Report every line of the entries that contains the word "computer".
======== Dataset content ========
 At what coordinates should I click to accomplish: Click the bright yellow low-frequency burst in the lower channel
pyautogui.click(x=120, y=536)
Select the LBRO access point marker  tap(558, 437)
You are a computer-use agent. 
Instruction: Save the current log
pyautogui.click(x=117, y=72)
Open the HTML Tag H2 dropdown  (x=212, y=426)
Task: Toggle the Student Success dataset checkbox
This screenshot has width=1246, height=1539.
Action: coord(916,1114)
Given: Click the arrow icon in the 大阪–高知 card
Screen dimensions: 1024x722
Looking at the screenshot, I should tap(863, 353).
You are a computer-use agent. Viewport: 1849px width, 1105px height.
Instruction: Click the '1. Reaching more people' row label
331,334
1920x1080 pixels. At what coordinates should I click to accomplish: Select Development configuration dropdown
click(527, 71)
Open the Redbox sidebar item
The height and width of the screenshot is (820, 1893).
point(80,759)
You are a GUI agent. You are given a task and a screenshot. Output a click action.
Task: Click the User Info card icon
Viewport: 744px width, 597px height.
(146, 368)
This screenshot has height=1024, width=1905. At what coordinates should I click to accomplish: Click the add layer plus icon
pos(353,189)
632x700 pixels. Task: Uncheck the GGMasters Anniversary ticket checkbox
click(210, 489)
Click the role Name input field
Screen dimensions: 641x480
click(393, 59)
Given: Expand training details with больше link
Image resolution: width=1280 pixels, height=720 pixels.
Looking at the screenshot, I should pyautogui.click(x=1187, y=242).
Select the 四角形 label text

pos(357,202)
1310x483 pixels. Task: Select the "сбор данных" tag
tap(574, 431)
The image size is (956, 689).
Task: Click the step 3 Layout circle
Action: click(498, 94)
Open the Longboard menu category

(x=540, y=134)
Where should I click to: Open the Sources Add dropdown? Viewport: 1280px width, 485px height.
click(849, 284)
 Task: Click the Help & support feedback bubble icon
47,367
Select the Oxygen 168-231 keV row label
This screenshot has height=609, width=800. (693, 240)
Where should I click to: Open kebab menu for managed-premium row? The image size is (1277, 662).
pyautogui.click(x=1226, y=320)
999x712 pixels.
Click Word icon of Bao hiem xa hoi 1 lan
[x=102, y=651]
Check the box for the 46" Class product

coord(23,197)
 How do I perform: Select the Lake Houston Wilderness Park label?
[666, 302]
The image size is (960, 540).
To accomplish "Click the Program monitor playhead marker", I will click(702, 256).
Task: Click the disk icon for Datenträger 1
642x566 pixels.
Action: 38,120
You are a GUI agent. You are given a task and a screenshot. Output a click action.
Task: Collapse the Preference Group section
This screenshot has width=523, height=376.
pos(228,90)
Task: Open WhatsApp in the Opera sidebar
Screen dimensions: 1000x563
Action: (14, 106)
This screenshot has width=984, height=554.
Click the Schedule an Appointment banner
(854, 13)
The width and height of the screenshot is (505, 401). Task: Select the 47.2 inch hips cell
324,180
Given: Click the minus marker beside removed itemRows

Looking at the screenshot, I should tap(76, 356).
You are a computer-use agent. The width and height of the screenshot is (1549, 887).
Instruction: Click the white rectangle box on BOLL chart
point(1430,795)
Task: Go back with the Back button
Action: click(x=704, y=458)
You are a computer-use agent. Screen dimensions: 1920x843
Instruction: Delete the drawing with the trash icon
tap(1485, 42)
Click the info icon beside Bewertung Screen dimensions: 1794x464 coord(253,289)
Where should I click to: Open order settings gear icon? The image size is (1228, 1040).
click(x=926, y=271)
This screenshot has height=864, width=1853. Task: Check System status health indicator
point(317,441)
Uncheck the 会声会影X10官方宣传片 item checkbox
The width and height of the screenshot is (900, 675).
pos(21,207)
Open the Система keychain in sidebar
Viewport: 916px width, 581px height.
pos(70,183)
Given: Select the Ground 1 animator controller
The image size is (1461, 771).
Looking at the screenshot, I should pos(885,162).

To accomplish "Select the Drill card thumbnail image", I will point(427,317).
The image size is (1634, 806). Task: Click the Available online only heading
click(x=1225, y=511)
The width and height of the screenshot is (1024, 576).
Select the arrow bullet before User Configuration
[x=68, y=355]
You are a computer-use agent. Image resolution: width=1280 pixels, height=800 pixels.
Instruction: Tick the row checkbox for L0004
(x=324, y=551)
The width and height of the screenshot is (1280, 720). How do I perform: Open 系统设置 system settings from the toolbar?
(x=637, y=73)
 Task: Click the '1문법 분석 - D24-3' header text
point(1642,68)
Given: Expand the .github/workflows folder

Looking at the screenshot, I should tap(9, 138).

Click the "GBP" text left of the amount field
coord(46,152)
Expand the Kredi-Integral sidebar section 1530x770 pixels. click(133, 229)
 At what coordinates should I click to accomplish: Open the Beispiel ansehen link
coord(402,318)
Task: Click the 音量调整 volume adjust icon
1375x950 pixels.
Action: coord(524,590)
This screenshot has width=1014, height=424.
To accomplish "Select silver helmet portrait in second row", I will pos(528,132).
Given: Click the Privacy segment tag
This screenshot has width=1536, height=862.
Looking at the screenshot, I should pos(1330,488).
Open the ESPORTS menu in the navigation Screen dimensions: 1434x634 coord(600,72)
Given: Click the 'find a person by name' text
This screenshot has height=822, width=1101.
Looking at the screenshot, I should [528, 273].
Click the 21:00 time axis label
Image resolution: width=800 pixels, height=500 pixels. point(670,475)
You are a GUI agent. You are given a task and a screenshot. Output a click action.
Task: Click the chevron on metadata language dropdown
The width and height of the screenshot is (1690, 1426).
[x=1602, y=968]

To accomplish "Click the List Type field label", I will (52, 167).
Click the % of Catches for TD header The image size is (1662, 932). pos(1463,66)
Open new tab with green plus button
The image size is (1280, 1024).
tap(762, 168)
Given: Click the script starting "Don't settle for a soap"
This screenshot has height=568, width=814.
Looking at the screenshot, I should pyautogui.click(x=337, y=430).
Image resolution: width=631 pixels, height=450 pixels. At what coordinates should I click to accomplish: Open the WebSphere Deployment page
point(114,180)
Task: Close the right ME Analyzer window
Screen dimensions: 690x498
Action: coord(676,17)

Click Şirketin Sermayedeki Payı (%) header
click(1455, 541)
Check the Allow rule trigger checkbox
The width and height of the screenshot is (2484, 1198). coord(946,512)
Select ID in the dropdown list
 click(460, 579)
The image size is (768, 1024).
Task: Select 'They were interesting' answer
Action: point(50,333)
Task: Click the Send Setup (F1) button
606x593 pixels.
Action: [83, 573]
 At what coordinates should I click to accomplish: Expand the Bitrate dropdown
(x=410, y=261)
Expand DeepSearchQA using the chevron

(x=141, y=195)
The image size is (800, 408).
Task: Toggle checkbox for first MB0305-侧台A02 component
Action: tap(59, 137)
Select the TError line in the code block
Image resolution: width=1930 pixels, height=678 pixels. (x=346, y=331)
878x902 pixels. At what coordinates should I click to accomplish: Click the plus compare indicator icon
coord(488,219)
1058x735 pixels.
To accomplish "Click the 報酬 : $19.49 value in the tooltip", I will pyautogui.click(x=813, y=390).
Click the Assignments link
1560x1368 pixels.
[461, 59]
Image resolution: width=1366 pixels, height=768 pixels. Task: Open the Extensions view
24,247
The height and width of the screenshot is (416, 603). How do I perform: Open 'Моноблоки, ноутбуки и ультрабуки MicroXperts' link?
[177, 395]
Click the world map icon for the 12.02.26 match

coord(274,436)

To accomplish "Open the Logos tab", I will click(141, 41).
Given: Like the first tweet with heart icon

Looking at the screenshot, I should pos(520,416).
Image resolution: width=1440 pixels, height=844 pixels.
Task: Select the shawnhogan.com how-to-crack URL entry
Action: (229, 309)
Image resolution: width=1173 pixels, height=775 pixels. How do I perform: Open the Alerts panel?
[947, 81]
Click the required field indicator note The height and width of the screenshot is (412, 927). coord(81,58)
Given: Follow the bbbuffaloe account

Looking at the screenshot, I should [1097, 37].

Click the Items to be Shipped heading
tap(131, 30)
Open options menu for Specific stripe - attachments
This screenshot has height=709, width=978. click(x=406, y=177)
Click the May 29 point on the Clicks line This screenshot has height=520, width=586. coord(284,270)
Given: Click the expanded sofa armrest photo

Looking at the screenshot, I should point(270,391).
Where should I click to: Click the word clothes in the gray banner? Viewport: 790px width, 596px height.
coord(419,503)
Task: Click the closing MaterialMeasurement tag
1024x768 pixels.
========
• _Answer space_
You are a computer-use agent. 
You are a computer-use agent. Viewport: 1849px width, 1105px height.
You are a computer-use agent. The width and height of the screenshot is (1549, 887).
You are a computer-use agent. Screen dimensions: 1920x843
You are a computer-use agent. Image resolution: width=1280 pixels, height=800 pixels.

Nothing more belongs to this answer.